◆ What is needed: Each line of the data below that includes the string "click" must be copied.

◆ Materials provided:

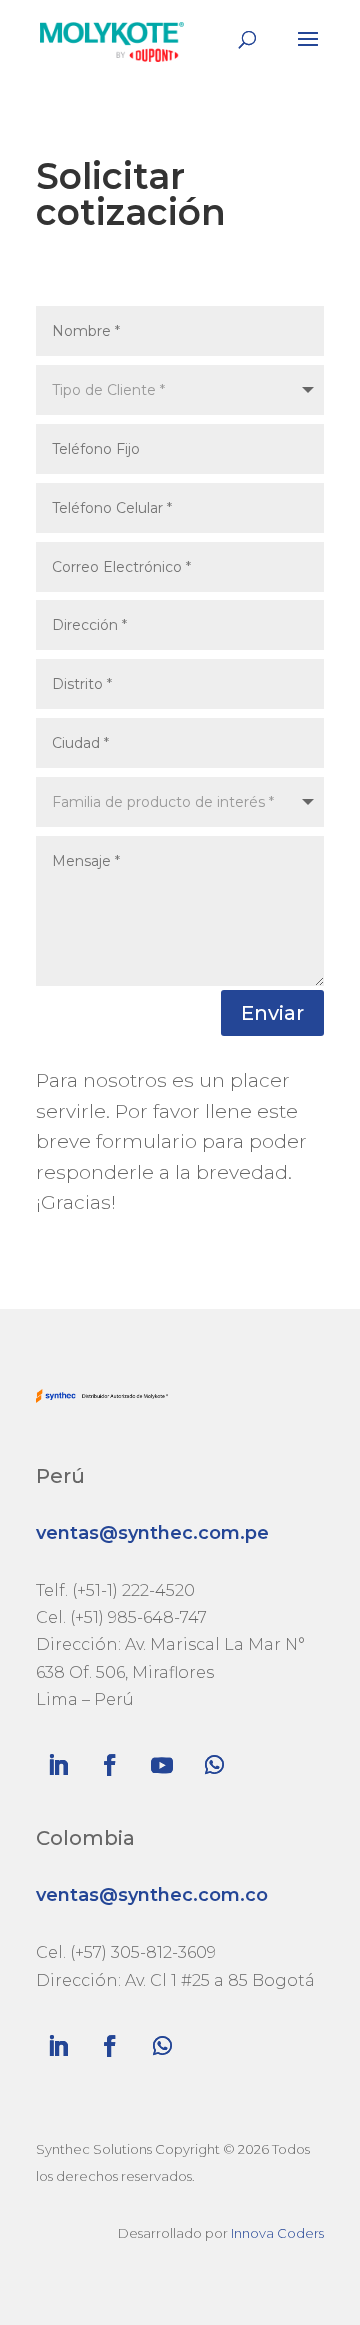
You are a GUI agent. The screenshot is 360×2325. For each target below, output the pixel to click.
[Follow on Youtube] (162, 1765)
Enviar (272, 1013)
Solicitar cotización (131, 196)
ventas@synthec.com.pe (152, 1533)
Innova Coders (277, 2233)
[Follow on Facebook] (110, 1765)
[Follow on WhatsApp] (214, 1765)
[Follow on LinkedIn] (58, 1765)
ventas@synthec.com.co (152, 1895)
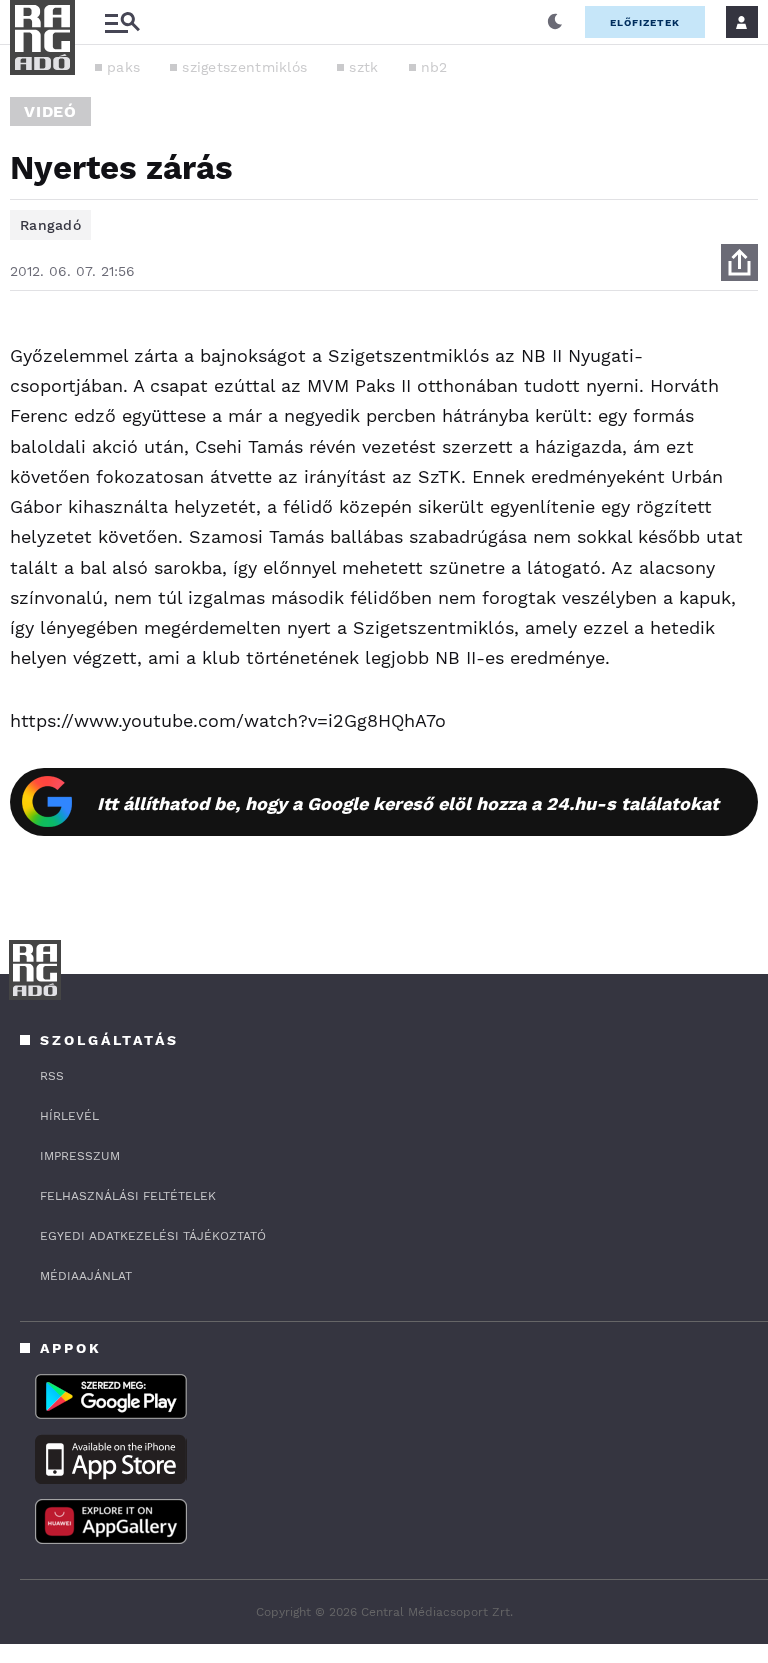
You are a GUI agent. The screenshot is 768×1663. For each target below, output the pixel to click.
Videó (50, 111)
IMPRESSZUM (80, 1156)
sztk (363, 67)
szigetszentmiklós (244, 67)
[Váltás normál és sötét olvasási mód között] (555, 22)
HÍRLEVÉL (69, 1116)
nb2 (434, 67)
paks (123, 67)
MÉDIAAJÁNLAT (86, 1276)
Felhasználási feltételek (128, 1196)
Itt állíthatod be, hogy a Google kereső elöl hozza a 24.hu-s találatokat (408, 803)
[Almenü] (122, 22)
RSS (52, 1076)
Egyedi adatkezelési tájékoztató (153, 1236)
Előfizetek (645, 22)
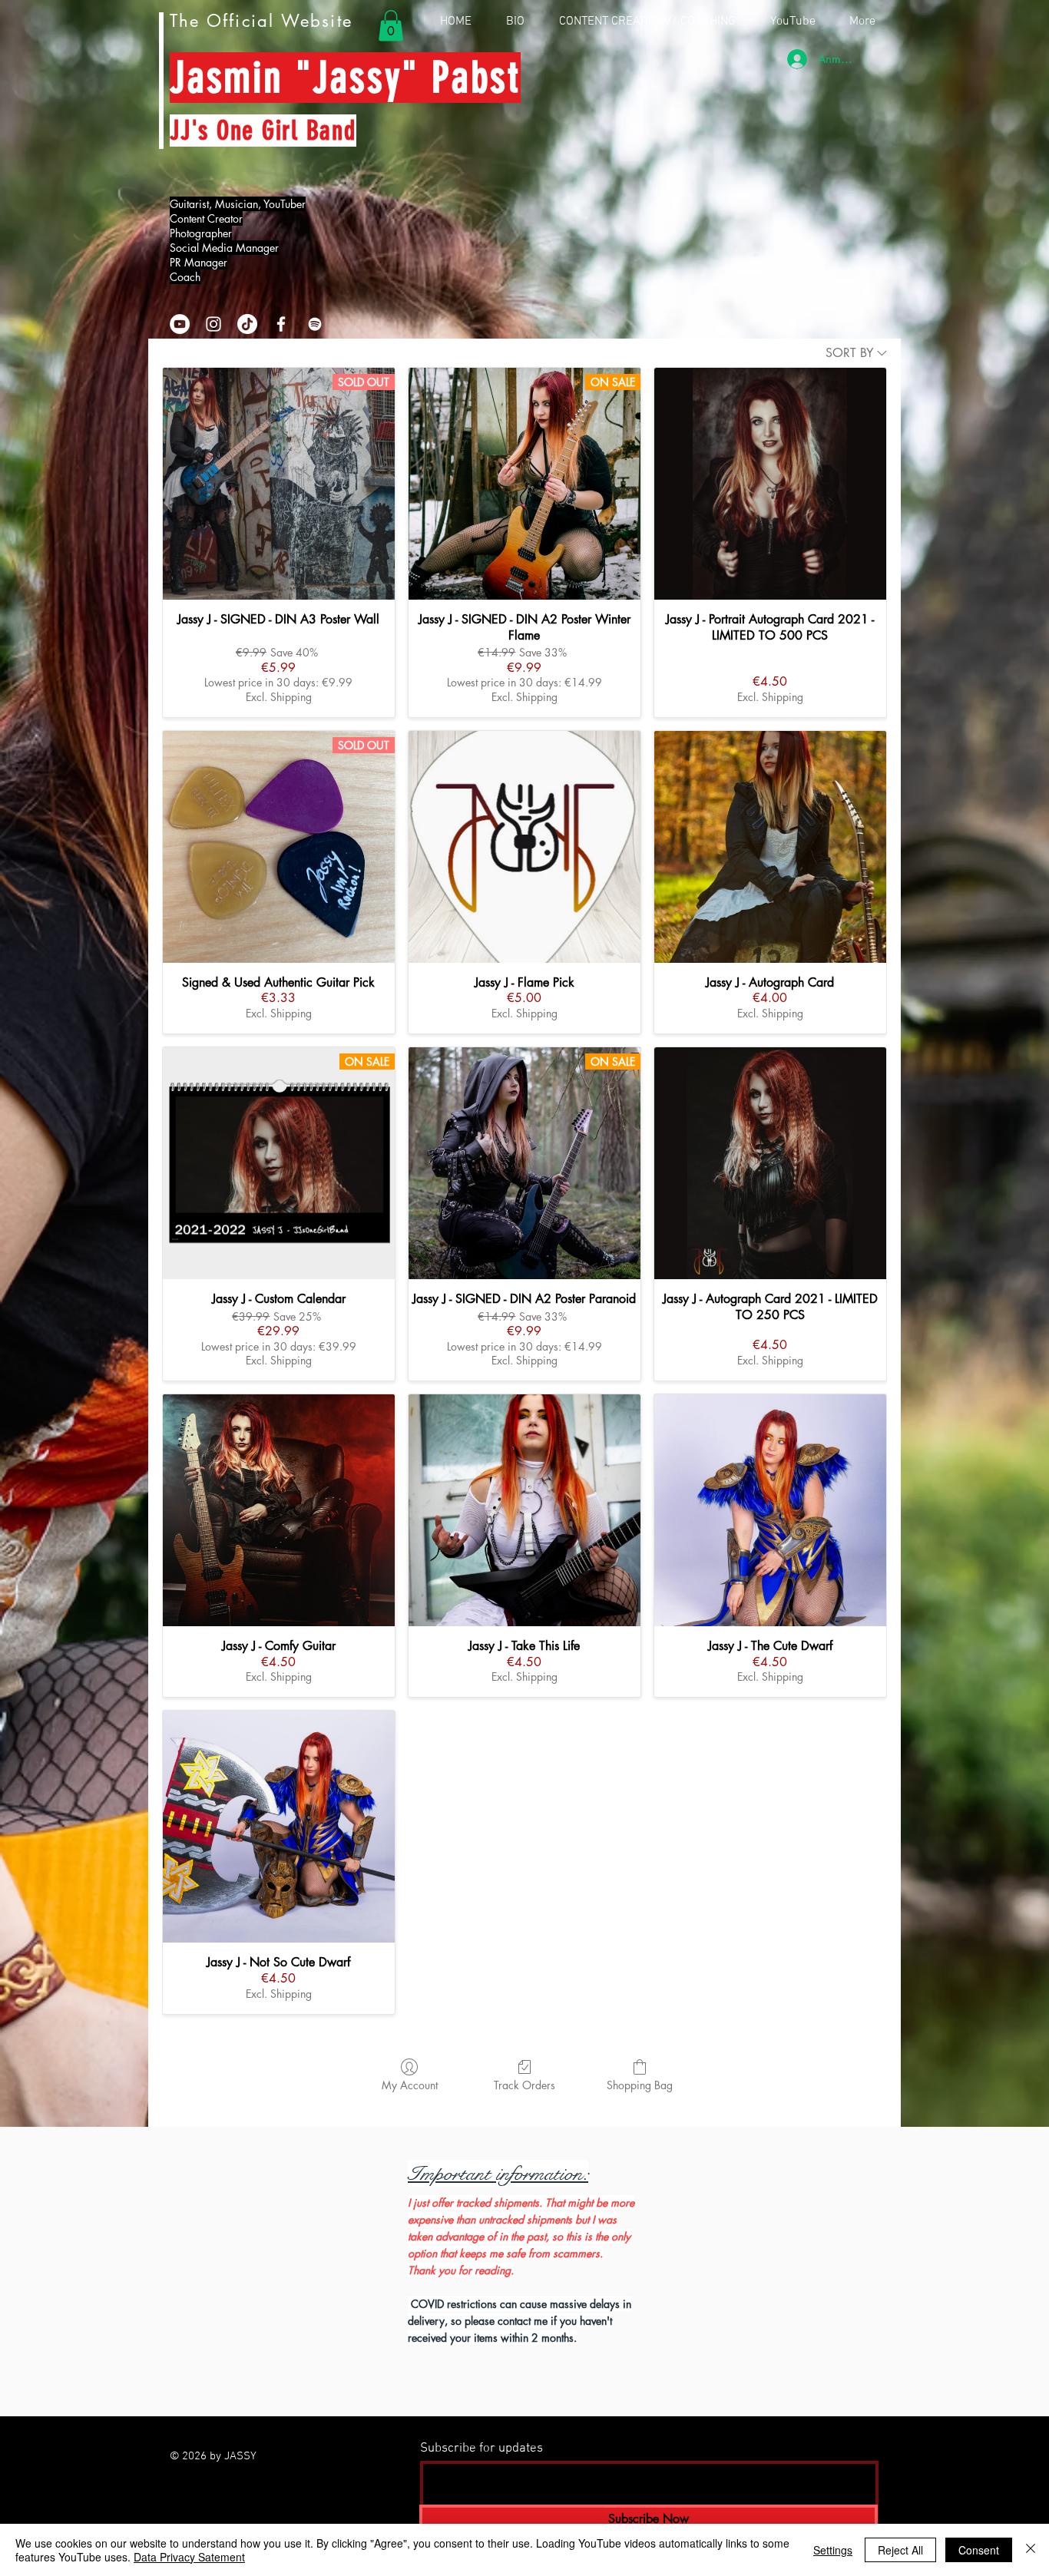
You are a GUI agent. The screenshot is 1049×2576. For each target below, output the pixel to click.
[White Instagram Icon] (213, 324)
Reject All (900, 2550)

◆ Exercise result:
You are a GUI agent. The screenshot is 360×2325. For each target below, output the pixel to click.
You are a GUI agent. The screenshot is 768×1663. For each target below, output the pixel to click.
You are a GUI agent. The screenshot is 1049×2576. For each target below, output the pixel to click.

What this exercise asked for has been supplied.